Mike Stinson, the Virginia-born, Los Angeles–bruised honky-tonk singer-songwriter, is too genuine, too original, too artful and too damn country for his own good. This multiplicity of curses allowed him to produce a tall stack of superb songs and gather a local cult following in L.A., but left him with a soul so burdened by discontent that he just up and left us, settling in Houston, Texas, almost a year ago.
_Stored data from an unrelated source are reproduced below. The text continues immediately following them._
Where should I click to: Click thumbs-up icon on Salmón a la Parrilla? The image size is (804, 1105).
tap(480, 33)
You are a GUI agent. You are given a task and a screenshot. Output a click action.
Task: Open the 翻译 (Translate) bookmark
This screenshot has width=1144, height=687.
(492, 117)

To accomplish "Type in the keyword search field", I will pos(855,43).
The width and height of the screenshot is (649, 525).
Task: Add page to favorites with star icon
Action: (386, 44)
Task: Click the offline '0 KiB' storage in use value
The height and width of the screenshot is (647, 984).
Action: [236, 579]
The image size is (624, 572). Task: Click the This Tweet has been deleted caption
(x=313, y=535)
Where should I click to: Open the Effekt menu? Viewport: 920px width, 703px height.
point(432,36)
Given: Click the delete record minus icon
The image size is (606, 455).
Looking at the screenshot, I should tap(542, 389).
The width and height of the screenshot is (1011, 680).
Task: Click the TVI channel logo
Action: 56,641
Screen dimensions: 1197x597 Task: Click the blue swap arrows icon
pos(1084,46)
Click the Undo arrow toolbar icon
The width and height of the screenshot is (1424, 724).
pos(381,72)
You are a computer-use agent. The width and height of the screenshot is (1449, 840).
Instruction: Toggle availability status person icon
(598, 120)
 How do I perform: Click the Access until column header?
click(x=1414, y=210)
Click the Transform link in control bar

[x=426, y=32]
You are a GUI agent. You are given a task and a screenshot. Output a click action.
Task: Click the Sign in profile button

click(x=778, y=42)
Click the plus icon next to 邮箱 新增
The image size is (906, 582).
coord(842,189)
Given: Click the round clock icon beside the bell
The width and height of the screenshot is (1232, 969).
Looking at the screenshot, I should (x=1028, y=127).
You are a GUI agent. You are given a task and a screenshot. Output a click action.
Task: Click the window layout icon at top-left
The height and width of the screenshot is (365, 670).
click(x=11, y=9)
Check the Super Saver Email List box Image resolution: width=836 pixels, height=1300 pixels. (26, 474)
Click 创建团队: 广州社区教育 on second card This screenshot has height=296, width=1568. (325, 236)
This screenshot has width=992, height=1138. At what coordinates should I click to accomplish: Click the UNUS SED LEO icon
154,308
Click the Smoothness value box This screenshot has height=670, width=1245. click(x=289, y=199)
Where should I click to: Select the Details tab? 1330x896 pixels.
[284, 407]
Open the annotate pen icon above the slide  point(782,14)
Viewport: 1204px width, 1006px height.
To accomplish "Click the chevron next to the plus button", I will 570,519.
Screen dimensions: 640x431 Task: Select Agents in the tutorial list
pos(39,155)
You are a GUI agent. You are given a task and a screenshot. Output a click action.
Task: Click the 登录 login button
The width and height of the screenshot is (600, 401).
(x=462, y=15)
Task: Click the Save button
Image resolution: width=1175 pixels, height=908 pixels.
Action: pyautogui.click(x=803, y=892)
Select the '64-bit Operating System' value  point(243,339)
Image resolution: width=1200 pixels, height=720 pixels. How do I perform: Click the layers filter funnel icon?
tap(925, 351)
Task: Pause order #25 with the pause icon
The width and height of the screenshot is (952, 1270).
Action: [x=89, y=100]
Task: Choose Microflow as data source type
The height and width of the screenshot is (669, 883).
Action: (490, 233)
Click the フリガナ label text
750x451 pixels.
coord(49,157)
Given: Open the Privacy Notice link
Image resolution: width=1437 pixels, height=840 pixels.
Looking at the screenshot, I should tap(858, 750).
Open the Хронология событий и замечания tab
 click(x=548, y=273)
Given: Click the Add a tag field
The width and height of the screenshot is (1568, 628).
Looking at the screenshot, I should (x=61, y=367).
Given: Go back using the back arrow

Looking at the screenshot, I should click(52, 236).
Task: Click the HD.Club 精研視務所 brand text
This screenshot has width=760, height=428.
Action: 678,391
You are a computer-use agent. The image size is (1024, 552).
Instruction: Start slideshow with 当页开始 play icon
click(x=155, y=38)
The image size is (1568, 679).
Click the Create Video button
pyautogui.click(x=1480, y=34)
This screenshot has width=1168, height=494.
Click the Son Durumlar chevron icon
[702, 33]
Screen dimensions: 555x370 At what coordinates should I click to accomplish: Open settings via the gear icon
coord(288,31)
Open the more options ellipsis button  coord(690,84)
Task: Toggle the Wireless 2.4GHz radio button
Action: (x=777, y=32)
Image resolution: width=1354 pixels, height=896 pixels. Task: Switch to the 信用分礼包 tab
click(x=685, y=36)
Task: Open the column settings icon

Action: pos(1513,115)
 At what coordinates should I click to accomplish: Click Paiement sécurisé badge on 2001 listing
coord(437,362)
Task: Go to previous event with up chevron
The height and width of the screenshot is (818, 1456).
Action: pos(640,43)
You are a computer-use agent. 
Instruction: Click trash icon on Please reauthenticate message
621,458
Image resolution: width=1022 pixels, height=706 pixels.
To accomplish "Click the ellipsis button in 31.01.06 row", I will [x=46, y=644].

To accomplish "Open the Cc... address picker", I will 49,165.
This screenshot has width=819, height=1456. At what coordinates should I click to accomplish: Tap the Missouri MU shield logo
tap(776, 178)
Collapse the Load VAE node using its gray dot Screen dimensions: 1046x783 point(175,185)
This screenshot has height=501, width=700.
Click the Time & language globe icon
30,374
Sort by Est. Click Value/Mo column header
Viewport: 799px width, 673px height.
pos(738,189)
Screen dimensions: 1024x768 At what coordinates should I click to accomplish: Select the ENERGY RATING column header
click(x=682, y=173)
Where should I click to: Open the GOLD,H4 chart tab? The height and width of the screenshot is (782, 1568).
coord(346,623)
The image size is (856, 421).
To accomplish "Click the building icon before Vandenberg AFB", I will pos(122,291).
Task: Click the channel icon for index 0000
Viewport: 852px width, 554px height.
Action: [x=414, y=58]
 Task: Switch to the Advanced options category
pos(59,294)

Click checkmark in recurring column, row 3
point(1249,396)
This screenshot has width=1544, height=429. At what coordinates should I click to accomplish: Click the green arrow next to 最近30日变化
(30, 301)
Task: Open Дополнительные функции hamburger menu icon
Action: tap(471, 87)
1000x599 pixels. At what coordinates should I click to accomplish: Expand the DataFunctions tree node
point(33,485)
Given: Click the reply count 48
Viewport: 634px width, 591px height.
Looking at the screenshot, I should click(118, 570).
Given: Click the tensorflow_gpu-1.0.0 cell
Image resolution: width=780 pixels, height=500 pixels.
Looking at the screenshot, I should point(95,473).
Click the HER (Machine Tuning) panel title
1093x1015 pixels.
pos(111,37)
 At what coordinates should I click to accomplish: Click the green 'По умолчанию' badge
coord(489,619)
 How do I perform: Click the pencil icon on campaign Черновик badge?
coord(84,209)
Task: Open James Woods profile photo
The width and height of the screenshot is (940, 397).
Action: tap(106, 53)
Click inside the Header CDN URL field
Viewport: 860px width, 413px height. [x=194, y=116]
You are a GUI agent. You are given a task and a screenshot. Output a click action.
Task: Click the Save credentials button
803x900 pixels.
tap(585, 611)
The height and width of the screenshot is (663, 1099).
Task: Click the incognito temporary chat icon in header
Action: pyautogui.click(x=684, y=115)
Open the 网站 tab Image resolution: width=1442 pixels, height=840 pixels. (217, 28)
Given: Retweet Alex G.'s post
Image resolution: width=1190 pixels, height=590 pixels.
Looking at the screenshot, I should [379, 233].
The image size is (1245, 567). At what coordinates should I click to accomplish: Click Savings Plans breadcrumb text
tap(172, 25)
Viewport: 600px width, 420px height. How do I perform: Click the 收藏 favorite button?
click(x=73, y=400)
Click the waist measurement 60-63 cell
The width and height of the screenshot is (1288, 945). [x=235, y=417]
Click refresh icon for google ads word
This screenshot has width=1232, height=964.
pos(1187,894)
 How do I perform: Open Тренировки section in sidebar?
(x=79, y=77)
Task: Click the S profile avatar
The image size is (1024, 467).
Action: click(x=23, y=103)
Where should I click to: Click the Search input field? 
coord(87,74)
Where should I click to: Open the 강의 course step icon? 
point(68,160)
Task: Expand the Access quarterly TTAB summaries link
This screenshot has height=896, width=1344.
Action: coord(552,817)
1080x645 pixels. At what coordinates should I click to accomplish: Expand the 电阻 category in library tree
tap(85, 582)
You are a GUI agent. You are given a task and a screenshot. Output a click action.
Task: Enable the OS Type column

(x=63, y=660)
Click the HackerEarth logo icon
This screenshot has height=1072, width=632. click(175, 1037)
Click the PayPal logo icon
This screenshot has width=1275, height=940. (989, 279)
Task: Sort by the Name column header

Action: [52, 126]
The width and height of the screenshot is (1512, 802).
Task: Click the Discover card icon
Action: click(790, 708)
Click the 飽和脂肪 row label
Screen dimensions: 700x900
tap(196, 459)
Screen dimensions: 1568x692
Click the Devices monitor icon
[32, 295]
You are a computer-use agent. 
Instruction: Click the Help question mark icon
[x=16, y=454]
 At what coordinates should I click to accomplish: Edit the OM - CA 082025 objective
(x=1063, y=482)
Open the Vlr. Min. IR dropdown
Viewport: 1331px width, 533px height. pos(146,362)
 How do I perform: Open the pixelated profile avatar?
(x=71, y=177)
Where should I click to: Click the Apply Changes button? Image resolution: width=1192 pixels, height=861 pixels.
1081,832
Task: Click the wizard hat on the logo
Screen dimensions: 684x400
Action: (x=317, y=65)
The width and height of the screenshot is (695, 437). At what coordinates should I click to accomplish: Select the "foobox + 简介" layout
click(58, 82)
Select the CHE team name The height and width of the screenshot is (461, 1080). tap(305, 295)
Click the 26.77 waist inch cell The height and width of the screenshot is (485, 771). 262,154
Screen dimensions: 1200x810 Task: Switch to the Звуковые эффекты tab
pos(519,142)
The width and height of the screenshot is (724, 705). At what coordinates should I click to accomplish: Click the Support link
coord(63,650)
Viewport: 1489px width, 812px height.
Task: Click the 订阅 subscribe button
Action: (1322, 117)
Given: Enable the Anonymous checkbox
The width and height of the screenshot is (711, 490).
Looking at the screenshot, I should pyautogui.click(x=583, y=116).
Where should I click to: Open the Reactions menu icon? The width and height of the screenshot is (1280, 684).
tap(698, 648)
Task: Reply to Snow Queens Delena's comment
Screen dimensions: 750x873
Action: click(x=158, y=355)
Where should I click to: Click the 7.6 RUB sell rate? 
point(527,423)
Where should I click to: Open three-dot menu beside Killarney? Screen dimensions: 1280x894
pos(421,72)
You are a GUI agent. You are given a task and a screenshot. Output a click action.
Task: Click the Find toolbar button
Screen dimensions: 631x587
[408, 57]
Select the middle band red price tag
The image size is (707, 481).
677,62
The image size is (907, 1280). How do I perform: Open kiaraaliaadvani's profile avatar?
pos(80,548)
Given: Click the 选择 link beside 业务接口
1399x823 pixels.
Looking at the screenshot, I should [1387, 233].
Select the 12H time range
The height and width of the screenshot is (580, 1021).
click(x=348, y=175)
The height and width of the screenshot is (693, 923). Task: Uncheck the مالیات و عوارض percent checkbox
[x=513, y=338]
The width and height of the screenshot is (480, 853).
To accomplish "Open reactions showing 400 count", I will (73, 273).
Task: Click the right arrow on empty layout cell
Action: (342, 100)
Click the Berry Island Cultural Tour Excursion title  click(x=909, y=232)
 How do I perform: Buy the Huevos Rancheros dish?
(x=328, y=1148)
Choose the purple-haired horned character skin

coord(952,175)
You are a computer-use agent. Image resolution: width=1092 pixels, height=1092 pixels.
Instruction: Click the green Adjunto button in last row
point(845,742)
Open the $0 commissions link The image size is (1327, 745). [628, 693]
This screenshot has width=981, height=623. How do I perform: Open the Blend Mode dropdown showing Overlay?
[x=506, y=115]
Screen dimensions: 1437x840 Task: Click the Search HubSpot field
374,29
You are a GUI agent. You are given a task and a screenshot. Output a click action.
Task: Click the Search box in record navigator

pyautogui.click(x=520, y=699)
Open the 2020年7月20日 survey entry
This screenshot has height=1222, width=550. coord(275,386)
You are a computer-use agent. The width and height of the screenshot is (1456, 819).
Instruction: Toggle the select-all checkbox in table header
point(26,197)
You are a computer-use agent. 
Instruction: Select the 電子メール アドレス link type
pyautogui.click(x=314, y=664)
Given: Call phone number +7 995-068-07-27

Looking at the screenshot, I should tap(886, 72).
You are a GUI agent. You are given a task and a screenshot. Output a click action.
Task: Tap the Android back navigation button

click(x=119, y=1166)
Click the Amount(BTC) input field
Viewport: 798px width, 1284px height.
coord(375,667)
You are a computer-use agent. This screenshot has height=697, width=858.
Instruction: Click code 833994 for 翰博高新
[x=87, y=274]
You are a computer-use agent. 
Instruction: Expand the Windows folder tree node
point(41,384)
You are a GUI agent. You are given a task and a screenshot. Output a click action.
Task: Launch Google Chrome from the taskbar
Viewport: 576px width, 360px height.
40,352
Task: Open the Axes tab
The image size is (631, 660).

Stinson's just-released Jukebox in Your Heart, a drastically expert set of original meditations on drunkenness, loss, passion, frustration and country music itself, serves as a stunning reminder of how profound Los Angeles' loss is.

When Stinson first arrived here in the early '90s, he was a working drummer with rock star aspirations who quickly built an impressive résumé, keeping time for the likes of Christina Aguilera and Lucinda Williams. Soon enough, though, he found himself compelled to do what he does best, which is “writing sad country songs.” Stinson, slight of stature, warm of personality and blessed with a poet's instinct, is unapologetic about this unlikely switcheroo. “I knew when I started writing these types of songs that it was not the most popular thing in today's world — I knew that goin' in,” he says. “But writing honky-tonk songs, I always felt like I was the most alternative guy around, like, 'Hey, I got your alternative right here.' It's the music I love most, and I'm gonna do it. The ramifications are endless, but I'm not sorry about it.”

He excelled at it but never managed to commercially exploit his talent or expand his circle of influence. Stinson's noble and genuinely suicidal promo policy — cut an album, sit on it, start working on another and then not even bother to tell anyone when the first one came out — didn't help. Finding copies of his Last Fool at the Bar and Jack of All Heartaches was often a Grail-like pursuit. Increasingly disheartened with low-paying gigs, Jukebox in Your Heart was recorded in Texas in 2009, and as months passed without an apparent hope for its release, Stinson grew more and more restless. That tension, bafflement and his decision to leave California are at the album's heart, and serve as an intensely fertile elemental combination. Produced by Texas stalwart Jesse Dayton, anchored by Stinson's squirrely, earnest, unstudied vocals and shifting from hardcore traditional country to thoroughly contemporary arrangements, Jukebox in Your Heart is nothing short of a masterpiece.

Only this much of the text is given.